However, Velázquez assured that the books are also available in digital format for “students who have conditions for it,” a measure that, in her opinion, will be beneficial for “those who don’t have the necessary resources.” Although the school year is about to begin, the workbooks are barely “in production,” and the minister warns that there is little paper available in the print shop. continue reading

As for school uniforms, to the lack of which the population is already accustomed, there is a demand for 2,153,310 garments, according to Mirla Díaz Fonseca, President of the Light Industry business group. According to the official, the blackouts have prevented achieving the “work rhythm” necessary for the uniforms to be ready for the beginning of the school year.

Students in Sancti Spirits. (14ymedio)

Thus, only 1,274,000 garments can be delivered. The rest, if the materials are obtained, will have to wait until February. Díaz Fonseca explained that not even that amount would have been possible without “a donation from China” and the “new method” of re-dyeing the old mustard-colored uniforms blue.  The old uniforms were worn in basic secondary schools before the change of design, which was carried out in the midst of a serious commodity crisis, and the dying process is now carried out by the textile manufacturer of Villa Clara.

The deficit of uniforms will be felt in the establishments provided by the Ministry of Internal Trade to sell them. Although it is customary to bribe the salespeople of these shops or to resell garments, the fact that the uniforms will be available for sale in only 1,900 stores will make the purchase even more difficult.

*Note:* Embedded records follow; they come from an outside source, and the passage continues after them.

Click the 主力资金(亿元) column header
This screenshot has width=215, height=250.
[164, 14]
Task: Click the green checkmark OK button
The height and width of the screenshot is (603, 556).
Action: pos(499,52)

Those who don’t manage to get the uniforms or don’t reuse the ones they already have will still have to “attend school with the appropriate clothes,” said the Minister of Education. Without explaining where and how parents will be able to buy those clothes for their children, or defining what she considers “appropriate,” Velázquez apologized by stating that the school year was “a challenge for everyone,” and that things would be different if not for the US blockade, which is “hardening.”

Food is another issue that will not improve, and Velázquez avoided talking about it, although it mainly affects boarding schools, semi-boarding schools, households without subsidiary protection and basic secondary schools that follow the school snack regimen.

What she did say was that “the confrontation with cultural colonization” is, now more than ever, a priority of the educational system and its “political-ideological work system.” Invoking as “paradigms” Fidel Castro and Che Guevara, Velázquez said that the Ministry of Education is targeting those “young people who do not study or work” and teachers and managers who support “unacceptable” behavior, because “from indiscipline come crime and corruption.”

This newspaper has collected numerous testimonies of students in primary, secondary* and pre-university* schools who have been prohibited from entering classrooms with T-shirts that include the name of brands, signs or eye-catching figures. In some schools, the wearing of black T-shirts is not allowed, because black is considered “an opposition color.”

Another problem that the official media don’t talk about is the gap between those who have hard currency to buy what is necessary and those who don’t. “And now the cellphone is a problem,” adds a father of Sancti Spíritus. “Imagine that since everyone has a cellphone, my daughter also wants one, and I don’t know if we’re going to be able to afford it.”

As for the foreseeable lack of teaching staff, caused by last year’s unstoppable migratory exodus, the authorities did not give figures, but in schools in Havana they found many “new faces” among teachers. “And not all the positions are covered,” says a teacher from the capital who prefers to remain anonymous.

*Translator’s note: In the United States these designations would be “junior high school” and “high school.”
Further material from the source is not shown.